▶ **Texto fornecido**:
Secretário de Meio Ambiente de Extrema-MG

Op-CP-39

A governança ambiental nos municípios

O maior desafio para a implantação das políticas ambientais no Brasil consiste na ausência de um modelo de gestão ambiental municipal, pois é nos territórios dos municípios que as ações se concretizam e onde toda a população vê ou deveria ver os resultados das políticas públicas. As legislações ambientais que tratam das florestas, da biodiversidade, dos recursos hídricos, dos resíduos sólidos e do saneamento dependem de uma ação local para que seus instrumentos sejam, de fato, executados.

É muito comum ouvirmos “que a lei não pegou”, e prova disso é que temos apenas 8% da mata Atlântica original e lixões e esgotos lançado in natura na maioria dos municípios. Em resumo, o que temos são municípios com uma visão de curto prazo, apagando incêndios de quatro em quatro anos, pois, em muitos casos, os prefeitos administram somente a folha de pagamento e, às vezes, não conseguem concluir seus mandatos, não têm planejamento; sem diagnósticos consistentes, planos de metas e ações sem avaliações e quase nada de estrutura física, técnica e pouco orçamento. O cenário é desanimador.

O financiamento da gestão ambiental no nível municipal é, hoje, um grande desafio para os governos locais. A importância de os municípios incidirem sobre a agenda socioambiental tem sido cada vez maior, ainda mais em um momento de agravamento da crise hídrica e do aumento da incidência de eventos climáticos extremos. Apesar dessa importância, não existe, hoje, um mecanismo sistemático de repasse de recursos para os municípios, direcionados à gestão ambiental local.

A falta de planejamento de longo prazo e de quadros técnicos para políticas ambientais locais impede que a sociedade colha os resultados esperados, por isso é preciso lutar por melhorias nas condições ambientais para promover os indicadores de qualidade de vida. O fortalecimento da governança local para as políticas ambientais é a saída para que, de fato, possamos ver unidades de conservação realmente preservadas: o Código Florestal com o Cadastro Ambiental Rural (CAR) e o Plano de Recuperação Ambiental (PRA) implantado, o licenciamento ambiental de empreendimentos com impactos locais acompanhados, os resíduos sólidos e a coleta seletiva com tratamento adequado, o esgoto coletado e tratado, os mananciais de abastecimento e as bacias hidrográficas protegidos, a educação ambiental difundida. E todas essas ações acompanhadas, divulgadas e discutidas com a participação da sociedade civil.

A Gestão Ambiental em Extrema: Em Extrema-MG, localizada na Serra da Mantiqueira, com um pouco mais de 30.000 habitantes, os mecanismos de gestão ambiental evoluíram ao longo dos últimos 20 anos, pois a conjuntura política foi bastante favorável. Tivemos uma continuidade administrativa raríssima para o padrão brasileiro, sete mandatos consecutivos com um mesmo grupo, focado em resultados, e o atual prefeito está cumprindo o seu quinto mandato e fez duas vezes o sucessor.

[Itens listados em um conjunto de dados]
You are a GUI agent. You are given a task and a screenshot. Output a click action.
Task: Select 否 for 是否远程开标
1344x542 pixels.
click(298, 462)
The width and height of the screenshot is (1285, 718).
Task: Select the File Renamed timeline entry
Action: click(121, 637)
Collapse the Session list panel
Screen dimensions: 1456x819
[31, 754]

▶ **Desafio**: Reproduza, sem nenhuma alteração, o trecho do texto sobre governança ambiental nos municípios que vai de "A falta de planejamento" até "da sociedade civil.".

▶ **Resposta do exercício**:
A falta de planejamento de longo prazo e de quadros técnicos para políticas ambientais locais impede que a sociedade colha os resultados esperados, por isso é preciso lutar por melhorias nas condições ambientais para promover os indicadores de qualidade de vida. O fortalecimento da governança local para as políticas ambientais é a saída para que, de fato, possamos ver unidades de conservação realmente preservadas: o Código Florestal com o Cadastro Ambiental Rural (CAR) e o Plano de Recuperação Ambiental (PRA) implantado, o licenciamento ambiental de empreendimentos com impactos locais acompanhados, os resíduos sólidos e a coleta seletiva com tratamento adequado, o esgoto coletado e tratado, os mananciais de abastecimento e as bacias hidrográficas protegidos, a educação ambiental difundida. E todas essas ações acompanhadas, divulgadas e discutidas com a participação da sociedade civil.